Ein Artikel der Redaktion Neue Osnabrücker ZeitungLogo Neue Osnabrücker Zeitung

Das schwierige Verhältnis von Leopold und Wolfgang Amadeus Mozart bei den „Concerts Remarquables“

Von Jan Kampmeier | 28.09.2011, 13:13 Uhr

Annette Kristina Banse und Hans Christian Schmidt-Banse gestalten den ersten Abend der Concerts Remarquables als – so die Ankündigung – „familiäres Emanzipationsdrama“. Die Protagonisten: Leopold und Wolfgang Amadeus Mozart. Die zentrale These: Der Vater hat die Musik des Sohnes nicht verstanden, ihre Neuartigkeit, ihre Genialität. „Dem Vater wäre weniger mehr gewesen“, so Hans Christian Schmidt-Banse. Darüber musste es zum Zerwürfnis kommen, als der Sohn sich entschloss, seinen eigenen Weg zu gehen.

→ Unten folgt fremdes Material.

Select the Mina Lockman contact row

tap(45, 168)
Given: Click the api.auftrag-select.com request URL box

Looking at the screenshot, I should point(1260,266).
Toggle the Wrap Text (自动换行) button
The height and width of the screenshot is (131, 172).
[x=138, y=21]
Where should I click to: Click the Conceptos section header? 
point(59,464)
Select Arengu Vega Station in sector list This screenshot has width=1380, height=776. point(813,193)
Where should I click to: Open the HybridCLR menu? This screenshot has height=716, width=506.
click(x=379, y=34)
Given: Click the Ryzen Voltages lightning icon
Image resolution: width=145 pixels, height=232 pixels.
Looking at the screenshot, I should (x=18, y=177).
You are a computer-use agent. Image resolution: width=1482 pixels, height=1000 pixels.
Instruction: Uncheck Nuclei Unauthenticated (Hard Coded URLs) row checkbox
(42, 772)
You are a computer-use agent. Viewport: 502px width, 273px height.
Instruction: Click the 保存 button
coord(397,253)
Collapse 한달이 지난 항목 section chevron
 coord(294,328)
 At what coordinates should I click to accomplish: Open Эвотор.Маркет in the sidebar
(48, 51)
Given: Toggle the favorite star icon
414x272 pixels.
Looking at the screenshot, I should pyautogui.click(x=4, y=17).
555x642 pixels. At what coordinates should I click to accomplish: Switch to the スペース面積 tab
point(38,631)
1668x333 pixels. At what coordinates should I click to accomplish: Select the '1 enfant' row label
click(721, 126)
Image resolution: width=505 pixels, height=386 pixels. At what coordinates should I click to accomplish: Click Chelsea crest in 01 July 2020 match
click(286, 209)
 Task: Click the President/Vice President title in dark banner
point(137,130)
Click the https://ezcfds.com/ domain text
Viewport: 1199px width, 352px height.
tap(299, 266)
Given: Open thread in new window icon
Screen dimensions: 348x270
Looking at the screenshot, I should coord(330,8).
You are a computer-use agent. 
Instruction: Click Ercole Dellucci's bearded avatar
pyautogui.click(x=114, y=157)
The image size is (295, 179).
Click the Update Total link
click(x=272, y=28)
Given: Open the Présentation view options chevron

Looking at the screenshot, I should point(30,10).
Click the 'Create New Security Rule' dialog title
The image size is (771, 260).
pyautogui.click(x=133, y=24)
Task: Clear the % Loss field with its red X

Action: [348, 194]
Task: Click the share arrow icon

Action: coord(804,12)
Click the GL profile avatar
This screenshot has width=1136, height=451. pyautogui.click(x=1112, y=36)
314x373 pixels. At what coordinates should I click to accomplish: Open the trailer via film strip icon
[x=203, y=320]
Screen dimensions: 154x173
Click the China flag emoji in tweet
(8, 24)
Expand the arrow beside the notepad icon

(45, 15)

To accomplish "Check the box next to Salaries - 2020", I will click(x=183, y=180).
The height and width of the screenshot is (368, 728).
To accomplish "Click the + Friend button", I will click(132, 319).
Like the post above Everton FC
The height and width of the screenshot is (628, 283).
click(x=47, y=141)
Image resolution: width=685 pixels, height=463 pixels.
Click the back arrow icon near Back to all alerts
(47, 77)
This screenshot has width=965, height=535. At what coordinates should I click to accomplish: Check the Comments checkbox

In gewohnter Weise wird das Ehepaar Banse im Dialog das Verhältnis des einstigen „Dream-Teams“ darstellen: „von den ersten feinen Rissen bis zur zunehmenden Empörung des Alten“. Immer wieder wird der Dialog unterbrochen durch eben die Musik, die der Vater nicht verstehen konnte. Dafür sorgt am Klavier die Pianistin Gesa Lücker mit Ausschnitten aus einigen der Mozart’schen Meisterwerke für Klavier. „Es soll hörbar werden, was der Alte nicht gehört hat.“ Wie immer wird jedoch ein vollständiges Werk erst am Schluss des Programms stehen, in diesem Fall die Klaviersonate c-Moll KV 457.

Das Konzept, von den Veranstaltern als „Concerto recitativo“ bezeichnet, soll informieren und unterhalten. Vorkenntnisse werden nicht erwartet. Hans Christian Schmidt-Banse freut sich über Kommentare wie den einer neuen Konzertbesucherin: „Ich wusste gar nicht, dass Klassik so viel Spaß macht.“ Das Publikum der Reihe, vermutet er, sei eigentlich kein typisches klassisches Konzertpublikum. Auf ihre Kosten kämen aber zum Beispiel Hörbuchfreunde.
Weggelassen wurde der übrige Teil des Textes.